Le jeu des alliances pro et anti-junte continue de creuser des antagonismes communautaires au sein même des populations du Nord mali avec d’un côté les groupes indépendantistes ralliés sous la bannière du Front de Libération de l’Azawad et de l’autre le Gatia et le Mouvement pour le Salut de l’Azawad qui participent à des patrouilles mixtes avec l’Africa Corps, y compris dans des actions contre les populations dans des dynamiques de contrôles territoriaux propres à chaque groupe.


Figure 22 : Photos non datées de combattants du MSA porteurs d’un patch russe durant une patrouille mixte avec Wagner ou l’Africa Corps – Source1 / Source2
L’autre enseignement de ces combats est que chaque liaison logistique est coûteuse en hommes et matériels, le FLA reste maître d’un terrain âpre, propice au combat d’embuscade. Le développement capacitaire du FLA montre aussi que l’apport technologique opéré grâce aux drones et aux liaisons satellitaires permet à des combattants agiles et résilients de mener des opérations audacieuses, avec la foi de ceux qui défendent leurs terres.

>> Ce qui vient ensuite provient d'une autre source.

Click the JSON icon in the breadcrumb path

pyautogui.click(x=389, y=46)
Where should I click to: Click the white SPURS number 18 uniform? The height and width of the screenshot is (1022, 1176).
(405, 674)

L’Africa Corps n’a plus d’autres choix que de montrer qu’elle est plus utile que Wagner, que le prix payé par le Mali pour s’assurer une protection contre des groupes armés audacieux n’est pas une gabegie sans fin. Pour l’heure, cette bascule tient plus du flop que l’opération stratégique qui va changer le cours des événements au Mali.